Published: January 5th, 2022

7 min read

The Government has announced that from the 12th January 2022, exceptional case funding for Inquests will no longer be means tested.

Prior Position

Prior to January 2022, all bereaved families requiring legal representation at an Article 2 Inquest, had to go through a process, for the Legal Aid Agency to assess their means before funding was made available. The current Legal Aid application requires a full means assessment of the family to be carried out to secure funding to cover all works for the preparation prior to, up to and including the Inquest.

A report published by the Commons Justice Select Committee in May 2021 highlighted that bereaved families should not have to go through such a process to try and secure funding, especially when Public Authorities are fully represented using full taxpayer funding.

The report suggested that it was;

"Unacceptable that inquests into multiple deaths following a public disaster, provide no automatic access to legal aid for families, often when such cases are extremely complex".

Examples highlighted in the report included the inquests following the Hillsborough and MEN Arena Disasters, for which the bereaved families had to go through a lengthy means assessments to try and secure funding for representation. This prompted MP's to call on the Government to try and establish a 'merits only' style assessment for families to receive legal aid at Inquests. They argued that:

"Equality of arms is a fundamental requirement to allow families to participate fully in the inquest process. This calls for both families and state bodies to have the same access to legal representation throughout the process by removing the means assessment hurdle families currently have to overcome"

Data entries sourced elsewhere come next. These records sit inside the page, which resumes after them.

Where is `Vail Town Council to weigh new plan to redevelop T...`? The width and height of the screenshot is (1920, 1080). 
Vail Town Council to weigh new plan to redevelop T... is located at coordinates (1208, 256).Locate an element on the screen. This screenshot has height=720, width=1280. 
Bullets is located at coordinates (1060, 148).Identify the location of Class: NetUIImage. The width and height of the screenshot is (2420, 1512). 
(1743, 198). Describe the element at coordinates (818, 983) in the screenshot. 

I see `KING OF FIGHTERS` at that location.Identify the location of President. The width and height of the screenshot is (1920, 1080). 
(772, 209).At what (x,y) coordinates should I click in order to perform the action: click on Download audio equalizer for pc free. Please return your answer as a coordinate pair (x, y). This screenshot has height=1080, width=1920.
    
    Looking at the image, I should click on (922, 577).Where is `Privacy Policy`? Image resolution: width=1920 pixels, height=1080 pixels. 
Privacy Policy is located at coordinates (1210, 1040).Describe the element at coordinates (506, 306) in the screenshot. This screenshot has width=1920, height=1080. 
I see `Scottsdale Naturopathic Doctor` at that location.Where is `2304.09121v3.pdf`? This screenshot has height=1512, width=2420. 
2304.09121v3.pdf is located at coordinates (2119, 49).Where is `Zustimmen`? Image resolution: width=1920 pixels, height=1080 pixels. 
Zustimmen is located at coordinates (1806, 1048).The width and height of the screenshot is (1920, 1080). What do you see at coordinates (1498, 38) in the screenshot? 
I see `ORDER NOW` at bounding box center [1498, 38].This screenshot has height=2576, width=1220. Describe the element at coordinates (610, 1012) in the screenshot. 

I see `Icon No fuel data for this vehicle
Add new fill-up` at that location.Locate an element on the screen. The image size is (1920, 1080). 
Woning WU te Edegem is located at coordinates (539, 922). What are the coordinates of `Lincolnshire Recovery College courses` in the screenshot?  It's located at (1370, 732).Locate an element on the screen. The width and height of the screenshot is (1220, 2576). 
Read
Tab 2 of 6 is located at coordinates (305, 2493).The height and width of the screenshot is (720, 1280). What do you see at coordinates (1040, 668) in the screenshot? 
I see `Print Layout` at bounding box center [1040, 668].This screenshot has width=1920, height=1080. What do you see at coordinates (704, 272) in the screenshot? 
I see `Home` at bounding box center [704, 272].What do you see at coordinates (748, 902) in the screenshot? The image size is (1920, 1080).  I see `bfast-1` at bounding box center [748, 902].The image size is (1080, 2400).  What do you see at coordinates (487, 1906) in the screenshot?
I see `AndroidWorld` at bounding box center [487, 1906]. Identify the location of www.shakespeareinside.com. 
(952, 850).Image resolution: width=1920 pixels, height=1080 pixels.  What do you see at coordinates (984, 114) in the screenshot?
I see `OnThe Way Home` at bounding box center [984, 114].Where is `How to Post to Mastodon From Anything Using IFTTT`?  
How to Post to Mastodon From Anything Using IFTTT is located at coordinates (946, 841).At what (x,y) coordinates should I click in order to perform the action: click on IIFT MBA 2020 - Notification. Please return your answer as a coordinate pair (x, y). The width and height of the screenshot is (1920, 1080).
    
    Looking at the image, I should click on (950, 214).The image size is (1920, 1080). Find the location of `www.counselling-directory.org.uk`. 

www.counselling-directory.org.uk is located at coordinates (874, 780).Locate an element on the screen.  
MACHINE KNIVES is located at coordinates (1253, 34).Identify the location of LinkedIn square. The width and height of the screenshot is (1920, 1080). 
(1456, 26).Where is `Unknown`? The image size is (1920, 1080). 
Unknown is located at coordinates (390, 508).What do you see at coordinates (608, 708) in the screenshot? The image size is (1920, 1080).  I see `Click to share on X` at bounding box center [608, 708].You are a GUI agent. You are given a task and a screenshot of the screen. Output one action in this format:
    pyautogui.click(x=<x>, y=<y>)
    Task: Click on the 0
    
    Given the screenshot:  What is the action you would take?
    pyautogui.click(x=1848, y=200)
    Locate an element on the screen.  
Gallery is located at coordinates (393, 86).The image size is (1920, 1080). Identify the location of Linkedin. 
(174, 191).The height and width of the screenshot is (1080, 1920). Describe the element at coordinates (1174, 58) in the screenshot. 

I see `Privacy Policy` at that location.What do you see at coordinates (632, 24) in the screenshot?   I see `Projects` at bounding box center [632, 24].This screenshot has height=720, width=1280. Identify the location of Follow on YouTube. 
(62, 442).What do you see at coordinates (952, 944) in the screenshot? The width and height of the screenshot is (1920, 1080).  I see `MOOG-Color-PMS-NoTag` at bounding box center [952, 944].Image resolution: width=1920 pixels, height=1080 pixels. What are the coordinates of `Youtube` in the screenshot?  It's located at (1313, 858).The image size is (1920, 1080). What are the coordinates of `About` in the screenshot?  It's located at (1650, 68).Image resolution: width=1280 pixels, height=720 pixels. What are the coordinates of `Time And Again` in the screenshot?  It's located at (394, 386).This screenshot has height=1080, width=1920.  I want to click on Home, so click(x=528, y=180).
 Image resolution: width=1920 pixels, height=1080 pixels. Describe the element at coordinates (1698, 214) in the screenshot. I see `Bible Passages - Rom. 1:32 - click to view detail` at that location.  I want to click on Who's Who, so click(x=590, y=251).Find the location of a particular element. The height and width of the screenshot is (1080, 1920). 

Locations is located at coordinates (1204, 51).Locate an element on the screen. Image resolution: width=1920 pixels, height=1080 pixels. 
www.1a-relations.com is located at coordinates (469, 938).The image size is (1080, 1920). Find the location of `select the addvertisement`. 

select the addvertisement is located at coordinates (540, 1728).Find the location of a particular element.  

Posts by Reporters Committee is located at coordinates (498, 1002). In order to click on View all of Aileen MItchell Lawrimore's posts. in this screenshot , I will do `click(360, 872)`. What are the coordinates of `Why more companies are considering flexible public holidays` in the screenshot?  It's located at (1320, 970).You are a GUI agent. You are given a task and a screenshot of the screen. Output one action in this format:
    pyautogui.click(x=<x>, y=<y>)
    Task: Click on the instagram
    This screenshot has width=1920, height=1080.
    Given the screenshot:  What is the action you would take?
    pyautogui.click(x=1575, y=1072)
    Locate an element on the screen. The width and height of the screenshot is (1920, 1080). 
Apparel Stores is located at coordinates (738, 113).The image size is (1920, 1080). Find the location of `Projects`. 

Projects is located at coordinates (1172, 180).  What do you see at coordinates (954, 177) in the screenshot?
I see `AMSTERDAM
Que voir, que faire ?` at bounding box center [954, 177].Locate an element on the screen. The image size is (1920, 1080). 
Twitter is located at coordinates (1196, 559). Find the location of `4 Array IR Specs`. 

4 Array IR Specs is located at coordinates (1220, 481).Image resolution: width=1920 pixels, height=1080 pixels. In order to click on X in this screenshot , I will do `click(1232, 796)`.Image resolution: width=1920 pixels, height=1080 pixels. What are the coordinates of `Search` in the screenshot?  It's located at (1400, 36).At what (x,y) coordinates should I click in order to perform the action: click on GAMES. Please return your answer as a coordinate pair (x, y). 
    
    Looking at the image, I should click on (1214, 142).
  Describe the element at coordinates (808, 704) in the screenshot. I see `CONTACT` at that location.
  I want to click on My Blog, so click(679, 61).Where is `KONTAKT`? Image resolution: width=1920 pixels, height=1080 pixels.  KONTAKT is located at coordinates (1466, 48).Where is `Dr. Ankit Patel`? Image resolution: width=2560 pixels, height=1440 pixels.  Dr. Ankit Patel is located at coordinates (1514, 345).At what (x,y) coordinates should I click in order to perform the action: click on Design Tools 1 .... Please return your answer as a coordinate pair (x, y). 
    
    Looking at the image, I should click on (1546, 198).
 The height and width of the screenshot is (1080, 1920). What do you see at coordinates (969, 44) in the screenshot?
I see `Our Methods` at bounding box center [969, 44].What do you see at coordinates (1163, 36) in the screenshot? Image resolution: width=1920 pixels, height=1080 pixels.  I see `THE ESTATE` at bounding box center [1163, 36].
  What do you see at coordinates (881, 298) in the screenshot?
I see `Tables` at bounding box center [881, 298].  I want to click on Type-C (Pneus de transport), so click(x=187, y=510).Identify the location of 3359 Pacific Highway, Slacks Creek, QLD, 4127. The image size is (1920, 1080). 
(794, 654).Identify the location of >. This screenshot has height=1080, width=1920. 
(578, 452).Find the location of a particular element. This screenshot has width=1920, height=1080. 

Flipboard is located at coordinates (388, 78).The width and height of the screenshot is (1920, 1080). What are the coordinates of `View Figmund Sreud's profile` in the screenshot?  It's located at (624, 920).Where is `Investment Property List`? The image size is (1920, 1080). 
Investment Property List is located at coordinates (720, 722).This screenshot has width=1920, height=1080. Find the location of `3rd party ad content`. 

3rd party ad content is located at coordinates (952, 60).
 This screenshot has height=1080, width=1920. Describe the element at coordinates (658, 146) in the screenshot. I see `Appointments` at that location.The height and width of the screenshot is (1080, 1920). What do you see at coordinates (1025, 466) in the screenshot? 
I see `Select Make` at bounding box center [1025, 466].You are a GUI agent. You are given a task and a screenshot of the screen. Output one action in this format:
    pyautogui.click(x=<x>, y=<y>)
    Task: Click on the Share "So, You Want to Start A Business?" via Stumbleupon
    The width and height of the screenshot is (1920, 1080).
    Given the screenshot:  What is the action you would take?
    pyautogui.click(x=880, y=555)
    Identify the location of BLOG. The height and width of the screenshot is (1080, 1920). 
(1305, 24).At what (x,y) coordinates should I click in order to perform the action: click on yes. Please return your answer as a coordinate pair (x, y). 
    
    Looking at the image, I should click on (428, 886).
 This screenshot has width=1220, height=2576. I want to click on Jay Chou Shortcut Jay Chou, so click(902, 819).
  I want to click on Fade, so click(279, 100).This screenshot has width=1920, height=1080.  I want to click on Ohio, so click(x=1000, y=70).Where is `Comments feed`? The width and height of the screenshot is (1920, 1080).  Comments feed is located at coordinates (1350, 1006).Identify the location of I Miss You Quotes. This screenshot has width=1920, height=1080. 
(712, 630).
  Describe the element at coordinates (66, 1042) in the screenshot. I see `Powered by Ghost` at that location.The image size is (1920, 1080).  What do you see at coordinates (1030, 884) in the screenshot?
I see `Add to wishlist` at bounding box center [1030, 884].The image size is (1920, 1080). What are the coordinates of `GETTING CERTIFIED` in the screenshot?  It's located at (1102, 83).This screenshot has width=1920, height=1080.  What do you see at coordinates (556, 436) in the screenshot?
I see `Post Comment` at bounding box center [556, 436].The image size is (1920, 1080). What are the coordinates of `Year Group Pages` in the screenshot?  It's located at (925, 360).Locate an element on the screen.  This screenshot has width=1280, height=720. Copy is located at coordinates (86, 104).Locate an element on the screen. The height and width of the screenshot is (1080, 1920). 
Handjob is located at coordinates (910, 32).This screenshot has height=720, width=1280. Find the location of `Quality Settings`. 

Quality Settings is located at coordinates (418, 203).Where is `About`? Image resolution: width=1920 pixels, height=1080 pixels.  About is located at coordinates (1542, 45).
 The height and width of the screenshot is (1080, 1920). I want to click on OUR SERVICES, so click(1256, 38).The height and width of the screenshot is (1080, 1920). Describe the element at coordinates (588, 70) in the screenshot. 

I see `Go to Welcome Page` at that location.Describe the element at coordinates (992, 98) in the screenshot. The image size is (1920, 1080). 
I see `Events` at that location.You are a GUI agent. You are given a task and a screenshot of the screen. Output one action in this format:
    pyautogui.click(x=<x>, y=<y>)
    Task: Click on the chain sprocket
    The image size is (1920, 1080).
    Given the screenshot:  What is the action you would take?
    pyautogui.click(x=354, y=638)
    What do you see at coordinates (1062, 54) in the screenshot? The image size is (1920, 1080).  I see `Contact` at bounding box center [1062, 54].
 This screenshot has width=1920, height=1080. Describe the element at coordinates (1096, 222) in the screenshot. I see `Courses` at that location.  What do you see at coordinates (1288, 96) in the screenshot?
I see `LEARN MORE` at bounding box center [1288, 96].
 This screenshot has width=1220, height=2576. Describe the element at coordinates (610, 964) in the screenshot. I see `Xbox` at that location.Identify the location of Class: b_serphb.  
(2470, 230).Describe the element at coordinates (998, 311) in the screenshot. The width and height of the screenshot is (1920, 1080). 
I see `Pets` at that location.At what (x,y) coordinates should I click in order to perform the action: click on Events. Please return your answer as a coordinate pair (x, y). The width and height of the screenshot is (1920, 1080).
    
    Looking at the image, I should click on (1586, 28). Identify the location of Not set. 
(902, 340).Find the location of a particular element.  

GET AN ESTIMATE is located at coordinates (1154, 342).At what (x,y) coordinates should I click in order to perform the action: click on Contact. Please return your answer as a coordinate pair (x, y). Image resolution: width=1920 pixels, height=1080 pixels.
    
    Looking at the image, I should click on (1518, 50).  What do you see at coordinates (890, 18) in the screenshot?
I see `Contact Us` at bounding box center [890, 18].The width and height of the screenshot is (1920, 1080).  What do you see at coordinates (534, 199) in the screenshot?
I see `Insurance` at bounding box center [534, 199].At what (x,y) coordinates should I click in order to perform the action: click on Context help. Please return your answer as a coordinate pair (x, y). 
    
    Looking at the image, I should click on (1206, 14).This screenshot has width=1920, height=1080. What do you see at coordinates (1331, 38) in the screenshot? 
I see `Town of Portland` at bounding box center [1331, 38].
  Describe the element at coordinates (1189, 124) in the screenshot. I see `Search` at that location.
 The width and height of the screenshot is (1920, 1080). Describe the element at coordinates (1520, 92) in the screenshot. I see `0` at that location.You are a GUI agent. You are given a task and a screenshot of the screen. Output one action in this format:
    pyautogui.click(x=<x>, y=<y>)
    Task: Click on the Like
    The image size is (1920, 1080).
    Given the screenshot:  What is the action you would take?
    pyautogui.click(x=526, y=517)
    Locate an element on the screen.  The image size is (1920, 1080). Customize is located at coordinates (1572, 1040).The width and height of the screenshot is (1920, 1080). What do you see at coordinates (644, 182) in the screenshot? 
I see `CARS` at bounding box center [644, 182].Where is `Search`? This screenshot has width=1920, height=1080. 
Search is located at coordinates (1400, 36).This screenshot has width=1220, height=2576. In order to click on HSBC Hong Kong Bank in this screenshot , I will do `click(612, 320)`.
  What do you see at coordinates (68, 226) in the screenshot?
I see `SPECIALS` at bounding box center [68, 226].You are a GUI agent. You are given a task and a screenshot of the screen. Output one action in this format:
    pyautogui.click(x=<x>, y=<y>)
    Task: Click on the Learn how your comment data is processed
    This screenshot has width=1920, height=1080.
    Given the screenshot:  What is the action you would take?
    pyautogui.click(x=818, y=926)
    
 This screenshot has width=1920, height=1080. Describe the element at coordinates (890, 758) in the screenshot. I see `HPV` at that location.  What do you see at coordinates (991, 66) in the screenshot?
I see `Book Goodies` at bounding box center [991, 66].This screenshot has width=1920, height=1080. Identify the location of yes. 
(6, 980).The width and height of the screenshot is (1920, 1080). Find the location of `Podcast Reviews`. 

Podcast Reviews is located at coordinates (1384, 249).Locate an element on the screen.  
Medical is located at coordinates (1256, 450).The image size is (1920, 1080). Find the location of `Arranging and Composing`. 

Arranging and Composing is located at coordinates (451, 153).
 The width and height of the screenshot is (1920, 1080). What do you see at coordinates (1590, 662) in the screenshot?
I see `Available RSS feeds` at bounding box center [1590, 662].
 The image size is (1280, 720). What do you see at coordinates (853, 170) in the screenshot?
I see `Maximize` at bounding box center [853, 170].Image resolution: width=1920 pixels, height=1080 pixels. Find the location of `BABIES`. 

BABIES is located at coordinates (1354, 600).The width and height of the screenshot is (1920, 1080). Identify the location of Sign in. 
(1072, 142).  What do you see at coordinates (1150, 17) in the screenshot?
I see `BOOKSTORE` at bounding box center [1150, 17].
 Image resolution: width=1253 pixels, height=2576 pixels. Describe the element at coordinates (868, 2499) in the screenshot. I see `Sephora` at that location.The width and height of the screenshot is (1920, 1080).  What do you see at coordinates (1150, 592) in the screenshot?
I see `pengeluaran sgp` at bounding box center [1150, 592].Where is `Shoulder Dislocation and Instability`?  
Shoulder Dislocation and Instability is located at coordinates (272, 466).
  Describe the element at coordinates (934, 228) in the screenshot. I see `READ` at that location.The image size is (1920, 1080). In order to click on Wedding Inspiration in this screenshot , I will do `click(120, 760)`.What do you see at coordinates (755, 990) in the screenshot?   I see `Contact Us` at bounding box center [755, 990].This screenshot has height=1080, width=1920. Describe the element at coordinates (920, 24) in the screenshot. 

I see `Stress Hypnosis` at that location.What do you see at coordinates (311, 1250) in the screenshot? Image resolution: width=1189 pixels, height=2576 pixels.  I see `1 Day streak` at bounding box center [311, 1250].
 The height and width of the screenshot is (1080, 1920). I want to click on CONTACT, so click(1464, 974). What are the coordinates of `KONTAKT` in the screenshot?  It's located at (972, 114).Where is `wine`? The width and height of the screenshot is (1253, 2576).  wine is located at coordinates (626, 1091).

The Commons Justice Select Committee have now implemented a non-means tested legal aid for families at inquests, with a deadline for roll out expected to commence in January 2022 to implement the change

New Position

From 12 January 2022, the Government has announced that bereaved families facing Article 2 inquests will no longer face a means test, and that full funding will now be made available to families who previously faced paying substantial costs towards legal representation. The means test will be removed, and families entitled to exceptional case funding (ECF) will no longer have to pay. Funding is also expected to be made available for cases that sit outside the ECF criteria, but where the actions of state bodies require scrutiny, as proposed in the amendments to the Judicial Review and Courts Bill.

Exceptional Case Funding

When the Government removed public funding (Legal Aid) for a lot of proceedings, it also introduced Exceptional Case Funding. This was a safety net that allowed applications to be made, on a case-by-case basis, for matters that justified public funding.

The case would need to have special merit that required funding and representation at an inquest, based on the person's specific circumstances, including what is hoped to be gained by attendance and assistance with supporting an individual through the inquest. The Legal Aid Agency require the following to be satisfied before funding will be provided:

  1. The legal representative must have a contract that allows it to do Legal Aid work in this Category of law. If not, it must explain why it is necessary for the effective administration of justice to conduct the matter.

  2. Set out the basis for exceptional funding.

  3. The work that will need to be done

  4. Why the failure to provide legal aid for this work will breach a convention right.

  5. The importance of the issues to the client.

  6. The complexity of the case

  7. The capability of the individual to represent themselves, taking into account their education skills, experience, any relevant disability or capacity issues

In response to the Justice Committee inquiry, the Government announced:

"The change is a huge step forward. It will make the process fairer for many bereaved people, who face teams of state lawyers at inquests that are defending the interests of organisations, who may have caused or contributed to the death".

Although this is a welcome shift by the Government, that may help ensure families rightfully have a meaningful voice and are able to contribute fully to the process, obtaining funding is not as straight forward as it seems. The case will have to be exceptional and unique.